■ **PROVIDED PASSAGE**
My simple but effective solution to the idiots who text in the movie theater

The Star Telegram reports that 250-pound Dale Fout, who describes himself as “a pretty big guy, broad, not fat,” is suing 132-pound Brenda Godwin after she assaulted him for texting during a movie in a local theater.
Mr. Fout states::

“I got a text, and I responded to it because it was something important. It was something that was on a deadline situation, OK. I held it against my chest purposely where I could barely see it. … I could text but hide the majority of the light coming from the phone.

She said something. I couldn’t make it out. That’s why I turned. She was probably saying something like, ‘Get off your phone.’ I turned, and she pushed. She just happened to push my neck at the time my neck was in an awkward position. Kinda like having a little fender bender, and you get a little whiplash in your neck, you know.”

According to Godwin, she reached over and tapped him on the shoulder to get his attention.

The police stated that they remain neutral in these situations but added that “assault by contact is usually not something like this. It’s usually a shove.”

There are lots of things wrong here.

First, Fout’s first two sentences:

“I got a text, and I responded to it because it was something important. It was something that was on a deadline situation, OK.”

No Dale, not okay.  If you are on a deadline, don’t go to the theater.

YOU ARE NOT PERMITTED TO TEXT DURING A MOVIE.

You are told so prior to the movie. I don’t care how close you held the phone to your chest.

YOU ARE NOT ALLOWED TO TEXT DURING A MOVIE.

If you’re on a deadline, stay home or set your goddamn phone to vibrate.  When you feel the vibration, get up and leave the theater. Then text.

YOU ARE NOT ALLOWED TO TEXT DURING A MOVIE.

I also have a problem with a grown man suing a woman half his size for an assault which took place from a sitting position when, by his own admission, it did not include the punch or slap that he most certainly deserved.

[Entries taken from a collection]
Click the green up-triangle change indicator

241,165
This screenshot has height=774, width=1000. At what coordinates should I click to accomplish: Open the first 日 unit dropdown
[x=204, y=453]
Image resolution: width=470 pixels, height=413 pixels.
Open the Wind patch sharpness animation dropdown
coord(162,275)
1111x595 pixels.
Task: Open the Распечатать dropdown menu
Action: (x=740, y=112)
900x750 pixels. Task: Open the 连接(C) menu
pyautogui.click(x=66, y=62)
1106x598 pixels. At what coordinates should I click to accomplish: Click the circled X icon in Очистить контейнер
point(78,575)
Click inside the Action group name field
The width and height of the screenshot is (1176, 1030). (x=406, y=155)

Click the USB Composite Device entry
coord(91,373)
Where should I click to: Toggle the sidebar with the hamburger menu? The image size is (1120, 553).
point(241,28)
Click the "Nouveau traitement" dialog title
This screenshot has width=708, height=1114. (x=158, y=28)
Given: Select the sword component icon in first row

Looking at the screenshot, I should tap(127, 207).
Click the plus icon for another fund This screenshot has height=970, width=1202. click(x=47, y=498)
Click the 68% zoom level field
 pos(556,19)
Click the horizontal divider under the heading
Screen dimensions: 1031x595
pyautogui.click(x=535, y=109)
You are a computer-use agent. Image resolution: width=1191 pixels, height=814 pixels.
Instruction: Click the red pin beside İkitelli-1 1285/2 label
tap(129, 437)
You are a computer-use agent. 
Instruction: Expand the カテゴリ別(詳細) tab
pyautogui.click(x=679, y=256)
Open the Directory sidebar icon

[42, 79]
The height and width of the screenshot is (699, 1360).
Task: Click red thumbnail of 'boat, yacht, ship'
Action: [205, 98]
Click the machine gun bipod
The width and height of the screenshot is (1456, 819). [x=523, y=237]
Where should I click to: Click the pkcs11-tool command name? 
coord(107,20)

■ **PROBLEMS TO WORK ON**
**a.** In the rows, begin at the line that has "Click the 68% zoom level field" and stop after the last row. Rewrite that stretch with "computer-use agent" swapped for "screen assistant" and everything else left as it is.
**b.** Finish out the next part of the post about texting in the movie theater, picking up right after its final sentence.

■ **TASK ANSWERS**
**a.**
Click the 68% zoom level field
 pos(556,19)
Click the horizontal divider under the heading
Screen dimensions: 1031x595
pyautogui.click(x=535, y=109)
You are a screen assistant. Image resolution: width=1191 pixels, height=814 pixels.
Instruction: Click the red pin beside İkitelli-1 1285/2 label
tap(129, 437)
You are a screen assistant. 
Instruction: Expand the カテゴリ別(詳細) tab
pyautogui.click(x=679, y=256)
Open the Directory sidebar icon

[42, 79]
The height and width of the screenshot is (699, 1360).
Task: Click red thumbnail of 'boat, yacht, ship'
Action: [205, 98]
Click the machine gun bipod
The width and height of the screenshot is (1456, 819). [x=523, y=237]
Where should I click to: Click the pkcs11-tool command name? 
coord(107,20)

**b.**
A shove, Dale? From one bolted-down theater seat to another?

Have you forgotten what it is to be a man?

Texting in movie theaters has become an conundrum for me as well. When people choose to talk in theaters, either on the phone or to one another, I always go on the offensive to stop them. Standing up, I point myself in the direction of the offenders and let them have it, secure in the knowledge that the voices that I am hearing are surely being heard by others, and therefore I am doing everyone a favor by silencing them despite my temporary disruption.

phone movie

I received a round of applause once for letting two women in the back row have it.

I once frightened an entire group of teenagers from a theater for talking during the show.

But texting is new and challenging for me. Yes, the glow of the goddamn cellphone is disturbing me, but it might only be disturbing me. The phone might be angled in such a way that only I can see it. If I were to rise and verbally assault the offender, as I have done in the past, I might be creating an even larger disruption that the rest of the theater does not need or want.

And the glow of a cellphone can reach far and wide, so in order to stop these idiots like Dale from disturbing the movie, I might have to talk over two or three rows of people just to get the offenders attention.

It’s a real problem. I’m still not sure what to do in these case.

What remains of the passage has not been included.